This home provided not only a powerful metaphor for Culver’s
future work, it instilled in him a life-long fascination for memory-rich
worlds enclosed within the unlimited potential of miniature spaces.
Culver’s career has been as varied as the many materials and
artforms he utilizes. At The School of the Art Institute of Chicago
he studied classical black & white photography as well as painting
conservation, and collaborated on 'DESCENT' and 'VIRIDIAN', two major
independent films, on which he served as cinematographer, sound designer
and co-editor. He subsequently created large-scale illusionistic paintings
and miniature sculptural works based on his photographic images. These
boxed environments were designed to filter and reflect light, facilitating
the visual transformation of forms which made his photographs so transcendent.

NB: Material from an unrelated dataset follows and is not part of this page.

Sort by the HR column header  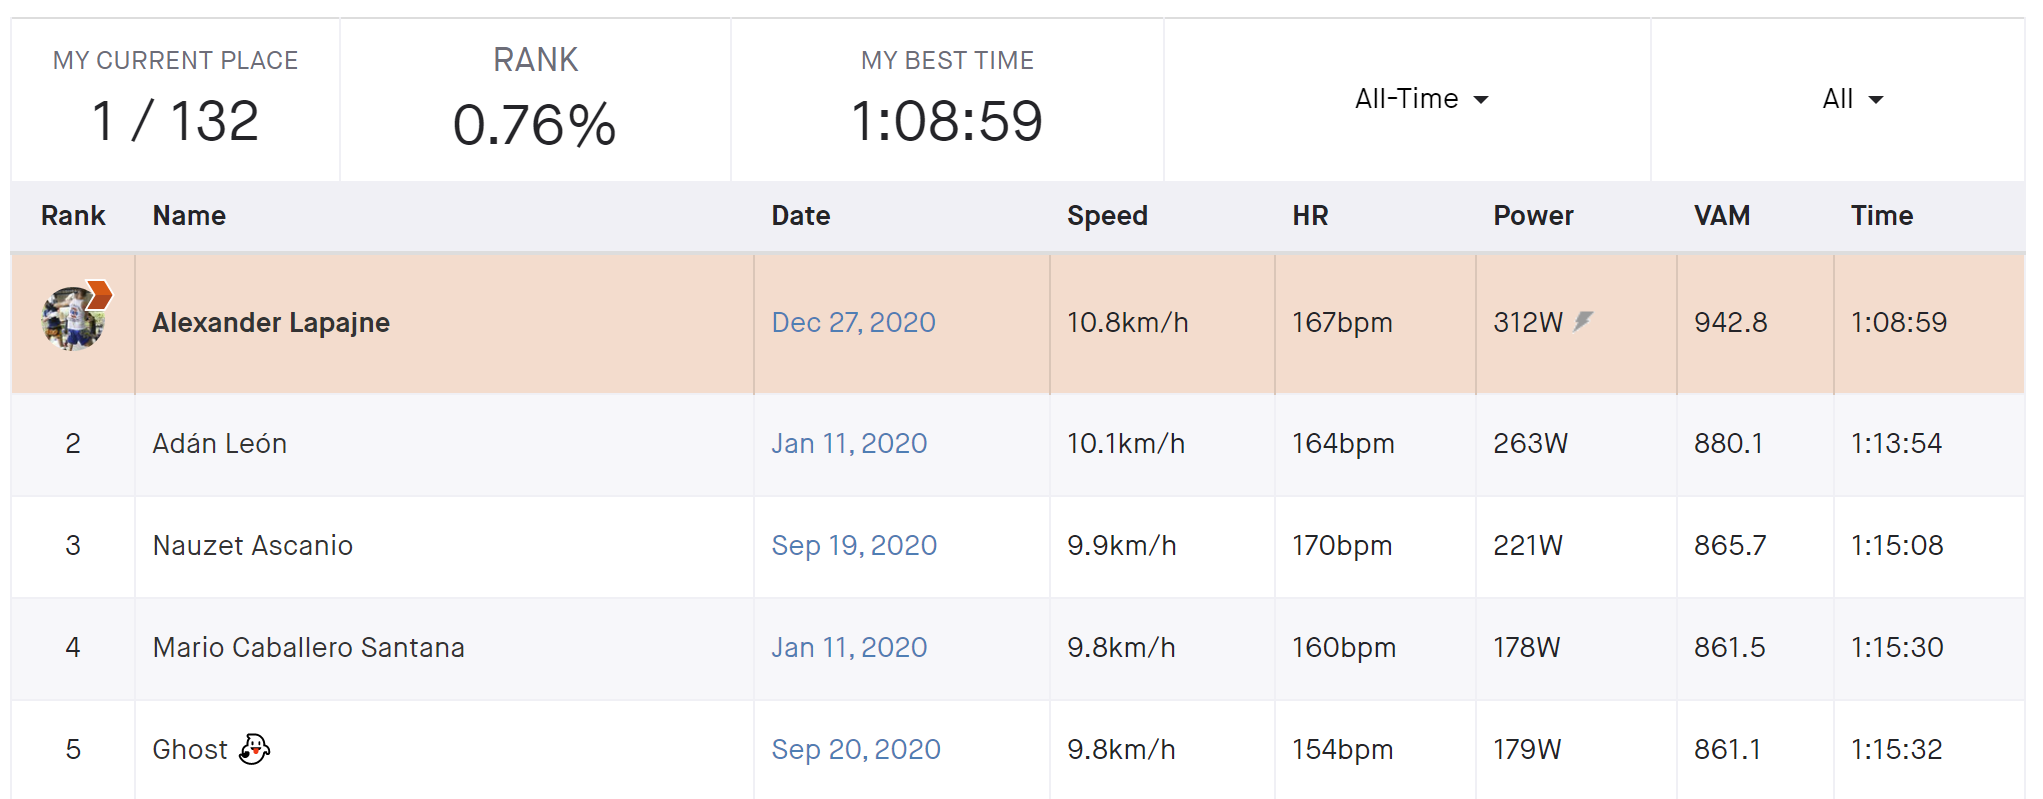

In each piece, some form of photographic image is either central to,
or is otherwise informing, the sculptural work.
Sean Culver has cultivated a distinct form of revelation. These box
constructions distill dream and history museum diorama into evocative
experience, recalling the work of the European Surrealists, and American
visionaries; George Innes, Edward Hopper, Joseph Cornell, and David
Lynch. Inside these boxes are contemplative spaces where we reflect
on among other things the sacrifice of the industrial worker within
landscapes somehow both urban and rural.
As a natural extension of this vision, Culver has mastered the obscure
and demanding 19th century craft of making Daguerreotypes. These photographs
are sharply defined images on plates of highly polished silver, and
Culver is one of only a handful of artists around the world working
in this medium today. Culver’s work with Daguerreotypes however
is unique and powerful because of the boxed environments he lovingly
constructs for each image.
Sean Culver’s work has been featured in numerous exhibitions
and Daguerreian Society Symposiums. In 2005 he will be one of only
nine artists invited to participate in the contemporary Daguerreotype
exhibition “Casting a New Light” which will travel to
eight cities across the United States. Culver’s images are featured
as well on the web at the primary contemporary Daguerreotype site:
www.newdags.com.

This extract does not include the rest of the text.